What you will do: Print every entry word for word, but omit the pictures.

Dataset:
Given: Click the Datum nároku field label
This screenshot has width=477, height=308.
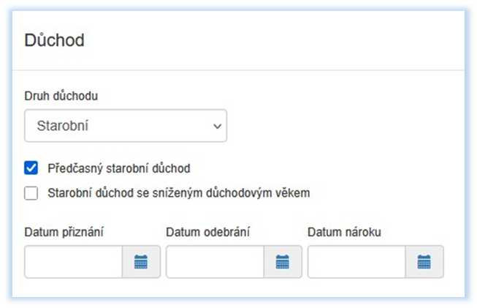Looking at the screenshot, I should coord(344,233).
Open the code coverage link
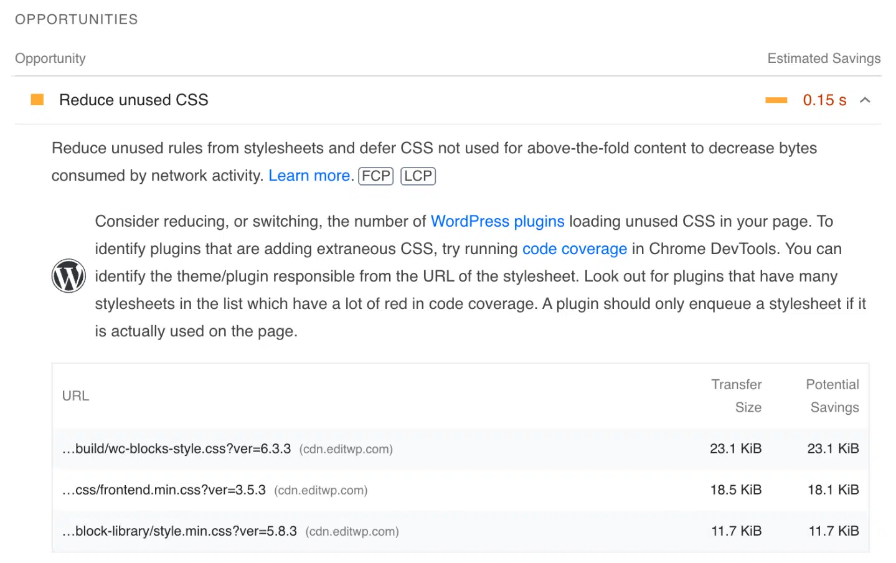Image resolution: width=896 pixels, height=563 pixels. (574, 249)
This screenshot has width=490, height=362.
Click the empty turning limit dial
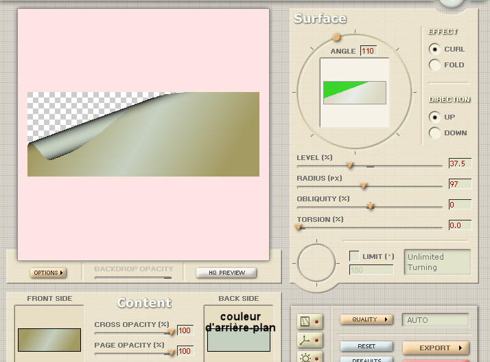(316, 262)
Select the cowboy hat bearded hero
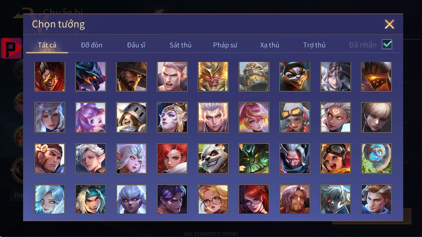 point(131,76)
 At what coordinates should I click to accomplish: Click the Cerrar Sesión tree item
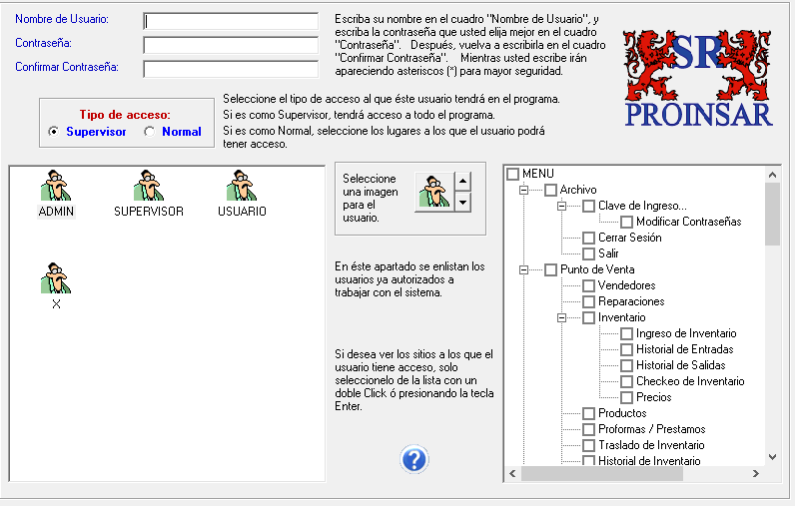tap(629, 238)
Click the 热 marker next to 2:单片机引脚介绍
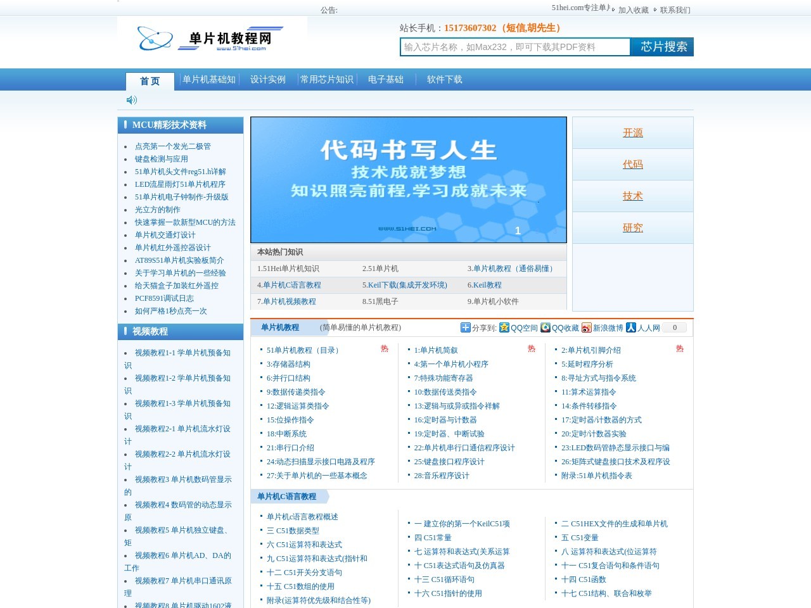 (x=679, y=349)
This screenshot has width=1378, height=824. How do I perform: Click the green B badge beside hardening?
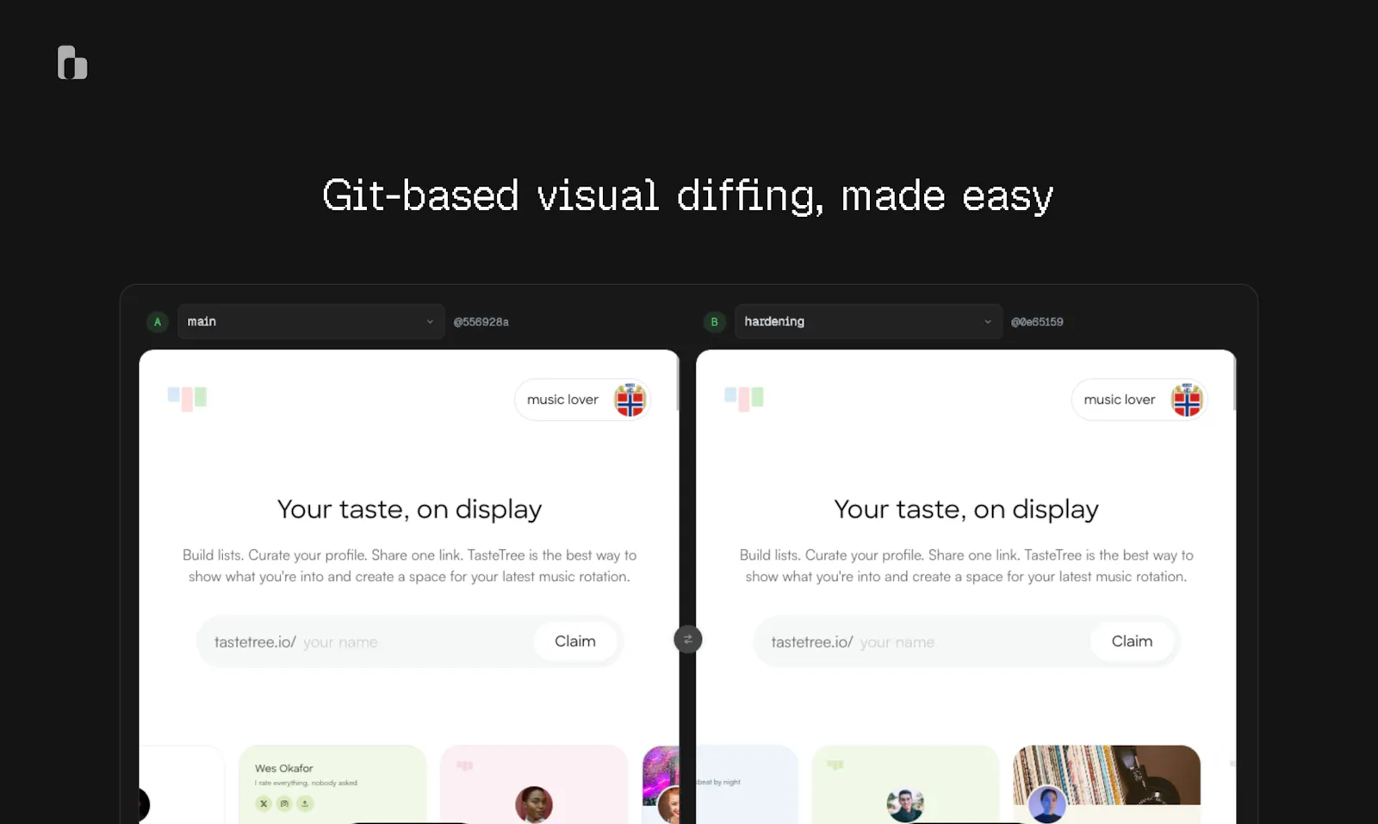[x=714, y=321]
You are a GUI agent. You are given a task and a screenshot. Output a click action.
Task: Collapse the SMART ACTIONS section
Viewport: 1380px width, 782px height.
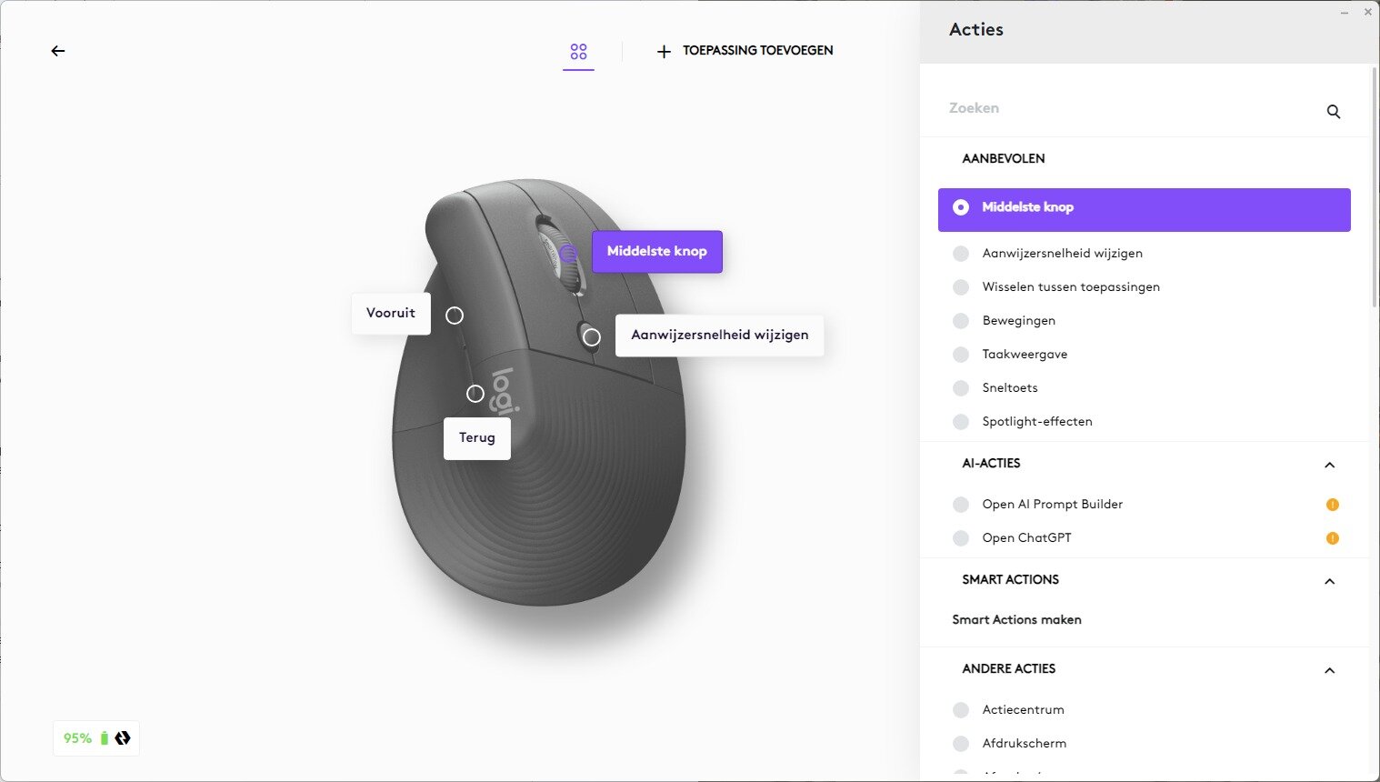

Expected answer:
Given: Click the Datum nároku field label
This screenshot has width=477, height=308.
Looking at the screenshot, I should coord(344,233).
Open the code coverage link
Image resolution: width=896 pixels, height=563 pixels. (574, 249)
This screenshot has width=490, height=362.
Click the empty turning limit dial
(316, 262)
Select the cowboy hat bearded hero
 point(131,76)
 At what coordinates should I click to accomplish: Click the Cerrar Sesión tree item
tap(629, 238)
Click the 热 marker next to 2:单片机引脚介绍
 (x=679, y=349)
This screenshot has width=1378, height=824. How do I perform: Click the green B badge beside hardening?
[x=714, y=321]
You are a GUI agent. You are given a task and a screenshot. Output a click action.
Task: Collapse the SMART ACTIONS section
Viewport: 1380px width, 782px height.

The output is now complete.